Data records
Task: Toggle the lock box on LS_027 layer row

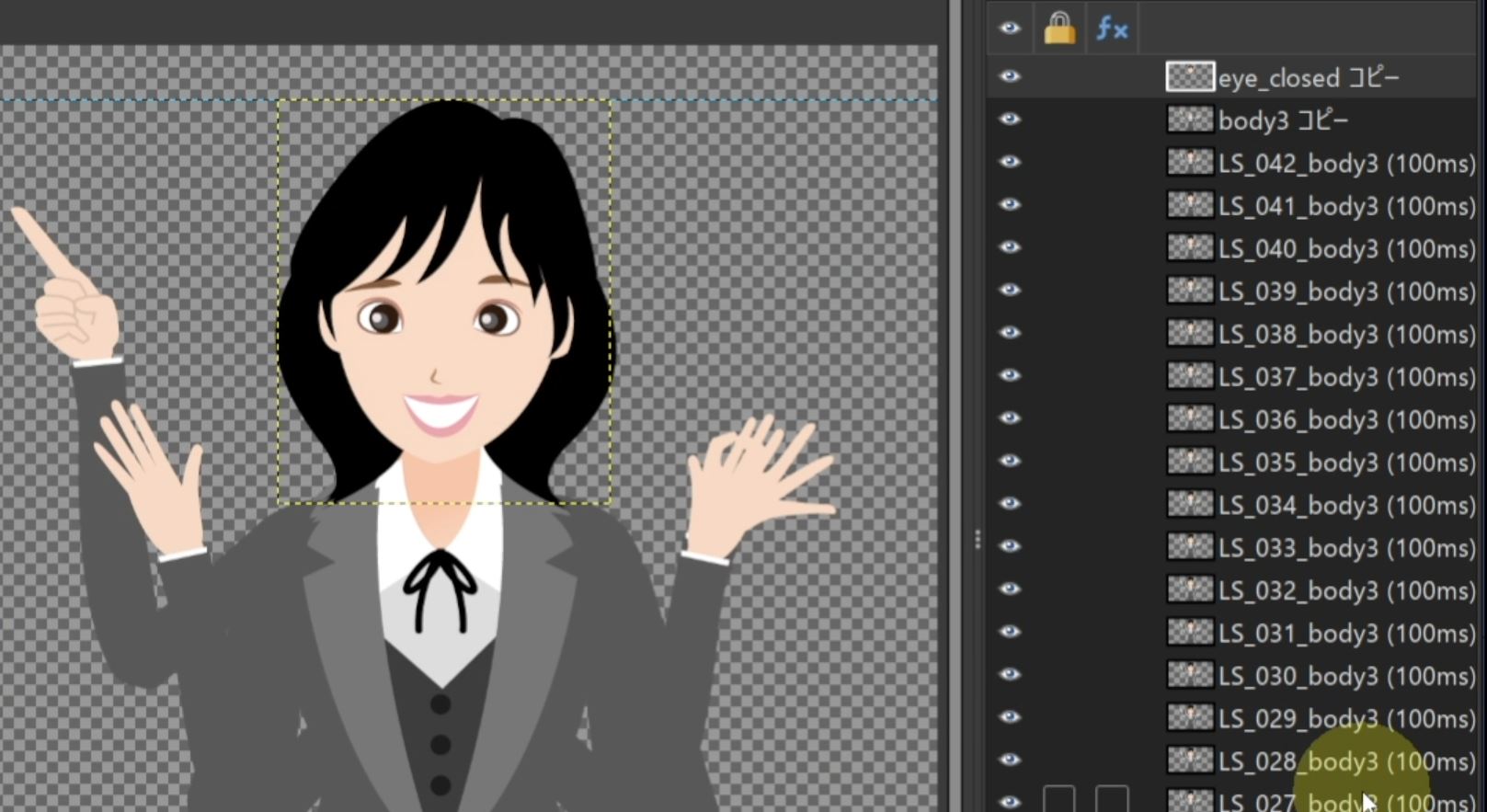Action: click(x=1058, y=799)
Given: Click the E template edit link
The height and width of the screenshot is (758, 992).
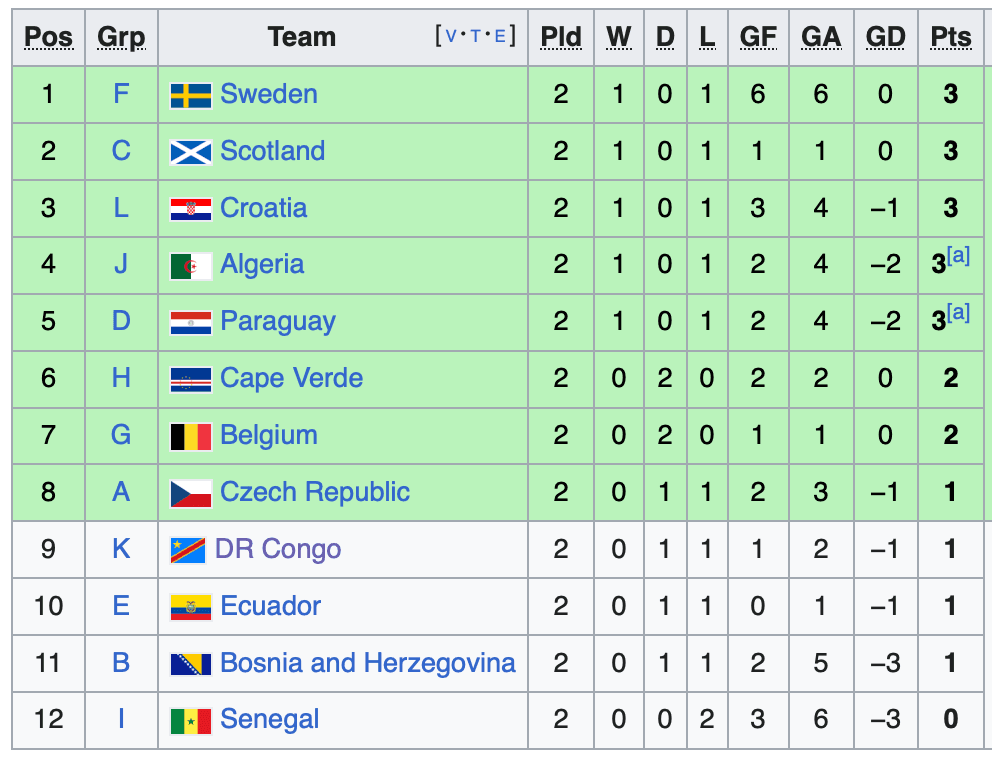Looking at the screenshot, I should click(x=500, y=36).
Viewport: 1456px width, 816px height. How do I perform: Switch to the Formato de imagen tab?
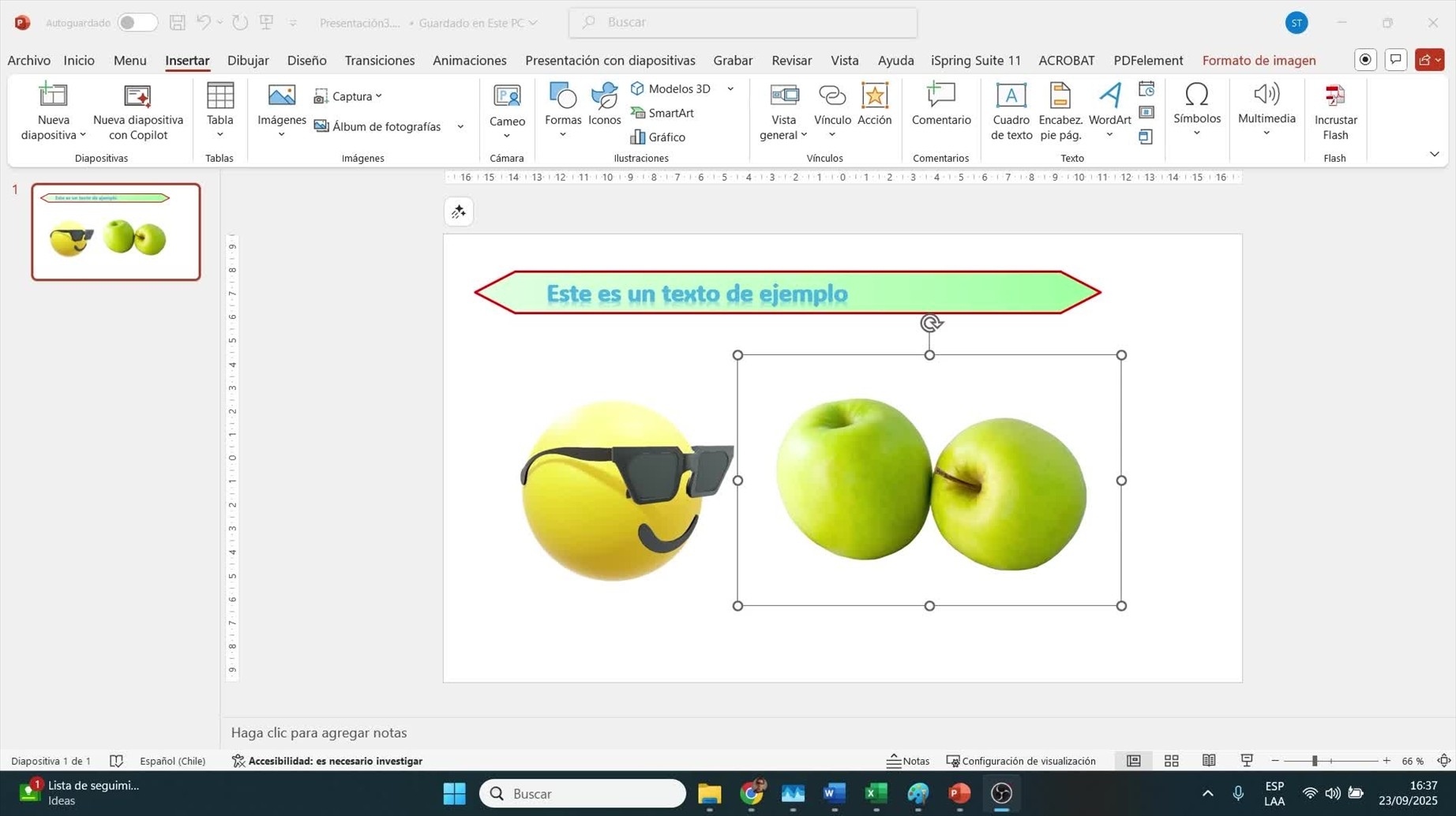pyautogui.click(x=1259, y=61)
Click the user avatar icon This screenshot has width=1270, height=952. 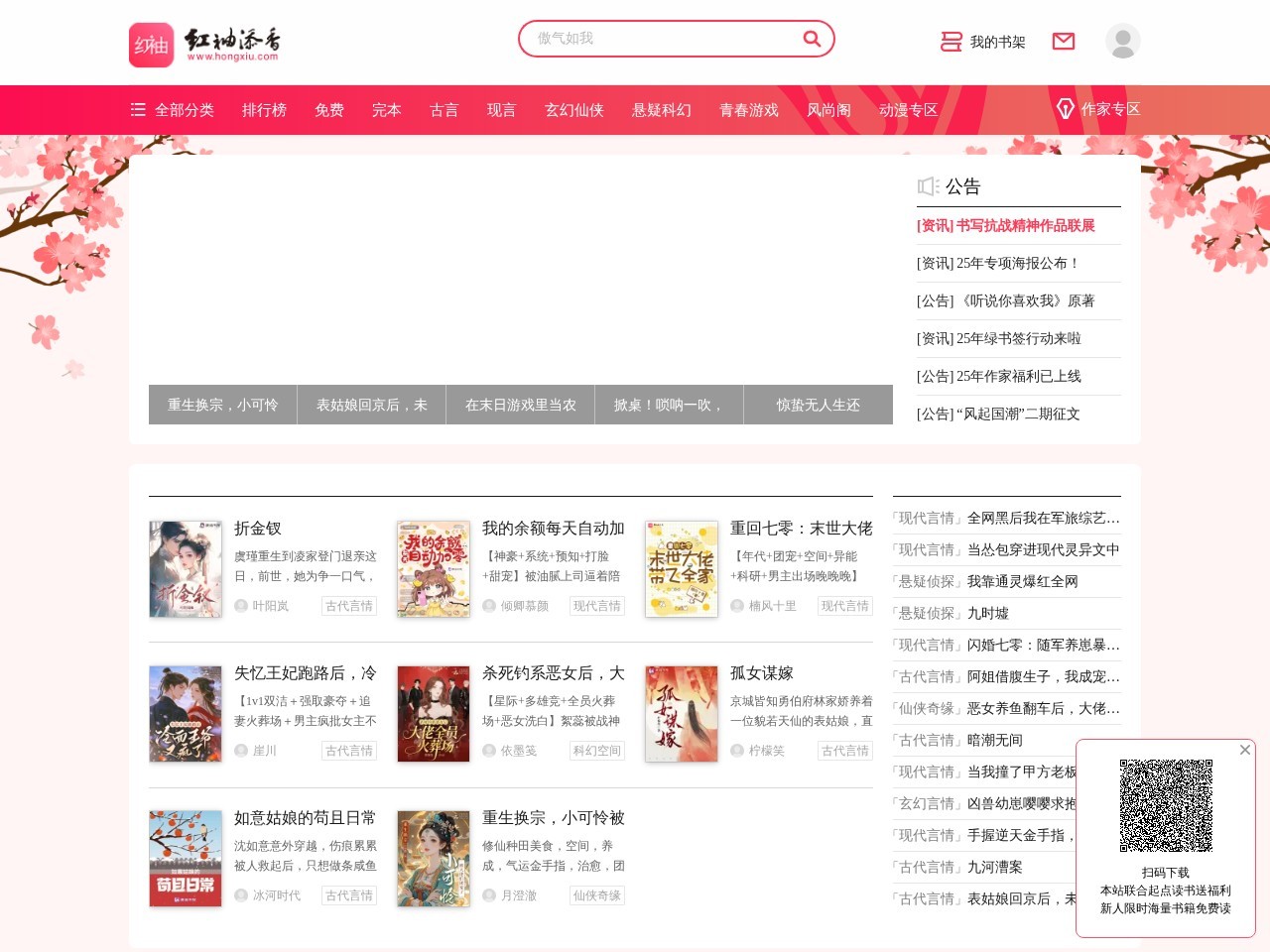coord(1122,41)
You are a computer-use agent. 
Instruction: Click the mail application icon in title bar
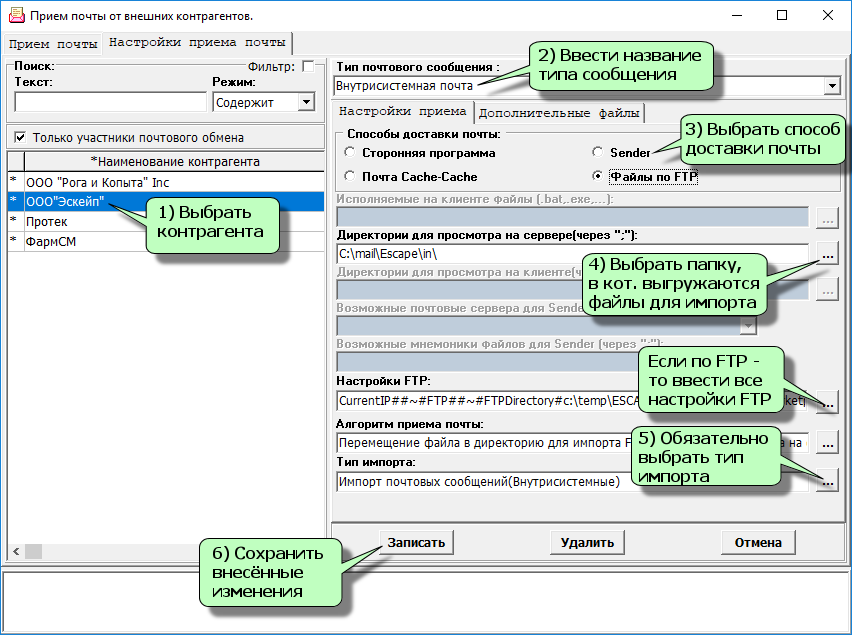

§ **WORK TASK**
Write out exactly the lines from the one containing "You are a computer-use agent." through the end of the records above, both included, leaving all pictures out.

§ **ANSWER TO THIS TASK**
You are a computer-use agent. 
Instruction: Click the mail application icon in title bar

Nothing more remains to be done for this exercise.